There is a new twist to our
Cloudflare problem:
That’s the message which will be seen when security-conscious users try to visit the Bitcoin Forum whilst using a new
anti-MITM Firefox add-on by “cypherpunks”. (It also works on Tor Browser—as you can see.) A whitelist function is available. I will henceforth be surfing with that; based on what he’s said, theymos may appreciate the suggestion to do likewise.
I noticed that theymos’ well-said complaint about Cloudflare is quoted in the sidebar of the extension’s homepage. Hmmm.
The Internet is seriously flawed if everyone needs to huddle behind these huge centralized anti-DDoS companies in order to survive...
See also
Tor Bug #18361,
Tor Browser Bug #24351 (reported by me),
Debian Bug #831835,
Firefox Focus (mobile) Issue #1743,
Mozilla Bug #1426618, and likely others.

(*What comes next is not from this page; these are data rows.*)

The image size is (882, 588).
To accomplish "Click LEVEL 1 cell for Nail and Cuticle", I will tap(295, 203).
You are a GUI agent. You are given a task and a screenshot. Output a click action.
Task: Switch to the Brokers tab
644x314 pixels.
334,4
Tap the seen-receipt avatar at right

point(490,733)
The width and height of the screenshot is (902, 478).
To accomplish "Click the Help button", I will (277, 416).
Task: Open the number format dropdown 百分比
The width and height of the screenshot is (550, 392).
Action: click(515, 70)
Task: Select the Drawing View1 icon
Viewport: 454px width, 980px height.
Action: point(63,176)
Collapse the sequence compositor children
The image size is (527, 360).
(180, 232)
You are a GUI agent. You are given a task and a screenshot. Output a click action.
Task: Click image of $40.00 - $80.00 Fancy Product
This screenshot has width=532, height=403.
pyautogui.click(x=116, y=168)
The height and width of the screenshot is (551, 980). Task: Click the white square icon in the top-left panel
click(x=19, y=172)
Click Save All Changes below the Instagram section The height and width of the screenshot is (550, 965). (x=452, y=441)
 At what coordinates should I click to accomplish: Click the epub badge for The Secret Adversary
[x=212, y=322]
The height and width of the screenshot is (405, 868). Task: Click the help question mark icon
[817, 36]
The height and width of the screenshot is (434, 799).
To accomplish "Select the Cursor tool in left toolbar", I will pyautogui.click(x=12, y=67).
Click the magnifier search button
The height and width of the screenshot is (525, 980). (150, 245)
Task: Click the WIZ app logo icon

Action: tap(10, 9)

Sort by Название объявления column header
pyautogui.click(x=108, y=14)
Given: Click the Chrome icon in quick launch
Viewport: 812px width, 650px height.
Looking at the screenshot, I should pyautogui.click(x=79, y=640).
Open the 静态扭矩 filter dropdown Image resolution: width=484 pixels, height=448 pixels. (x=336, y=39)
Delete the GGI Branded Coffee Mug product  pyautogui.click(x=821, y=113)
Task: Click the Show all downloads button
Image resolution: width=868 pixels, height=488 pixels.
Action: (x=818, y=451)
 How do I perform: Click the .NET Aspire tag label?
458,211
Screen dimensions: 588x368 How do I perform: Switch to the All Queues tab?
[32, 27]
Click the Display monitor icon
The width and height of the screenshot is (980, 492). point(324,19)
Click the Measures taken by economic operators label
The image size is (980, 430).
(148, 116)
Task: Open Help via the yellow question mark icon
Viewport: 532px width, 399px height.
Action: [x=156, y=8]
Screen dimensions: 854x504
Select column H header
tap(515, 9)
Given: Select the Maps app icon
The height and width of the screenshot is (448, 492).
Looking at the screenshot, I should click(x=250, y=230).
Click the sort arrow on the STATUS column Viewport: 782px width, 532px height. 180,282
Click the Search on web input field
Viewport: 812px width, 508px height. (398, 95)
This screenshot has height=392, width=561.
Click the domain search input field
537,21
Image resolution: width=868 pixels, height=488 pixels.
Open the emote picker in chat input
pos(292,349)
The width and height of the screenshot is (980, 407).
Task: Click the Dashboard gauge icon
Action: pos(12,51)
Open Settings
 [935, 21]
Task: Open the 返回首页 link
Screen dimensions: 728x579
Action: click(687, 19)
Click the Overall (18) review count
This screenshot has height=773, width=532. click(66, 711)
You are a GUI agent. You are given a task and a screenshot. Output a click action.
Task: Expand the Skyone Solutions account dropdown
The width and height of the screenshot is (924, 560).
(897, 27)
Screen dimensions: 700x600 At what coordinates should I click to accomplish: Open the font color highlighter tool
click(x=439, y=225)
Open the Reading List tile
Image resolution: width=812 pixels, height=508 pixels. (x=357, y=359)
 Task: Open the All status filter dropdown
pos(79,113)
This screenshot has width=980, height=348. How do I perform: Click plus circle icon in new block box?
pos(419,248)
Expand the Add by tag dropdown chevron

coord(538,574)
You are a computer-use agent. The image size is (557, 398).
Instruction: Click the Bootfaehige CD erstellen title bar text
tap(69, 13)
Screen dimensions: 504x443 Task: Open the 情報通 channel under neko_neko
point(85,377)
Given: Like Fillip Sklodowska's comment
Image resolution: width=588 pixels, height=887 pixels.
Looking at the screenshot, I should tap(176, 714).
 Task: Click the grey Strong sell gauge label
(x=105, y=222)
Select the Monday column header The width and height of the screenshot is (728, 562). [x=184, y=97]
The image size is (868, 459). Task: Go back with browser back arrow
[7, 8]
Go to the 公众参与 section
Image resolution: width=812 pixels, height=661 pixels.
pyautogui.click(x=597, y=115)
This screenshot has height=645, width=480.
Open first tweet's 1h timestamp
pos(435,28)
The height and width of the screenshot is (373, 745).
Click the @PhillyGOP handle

People are beginning to wake up and realize exactly this:
[...] a man-in-the-middle in your HTTPS [...]
I especially dislike Cloudflare, which I'm almost certain is basically owned by US intelligence agencies. [...]
The security implications are that Cloudflare can read everything you send to or receive from the server, including your cleartext password and any PMs you send or look at.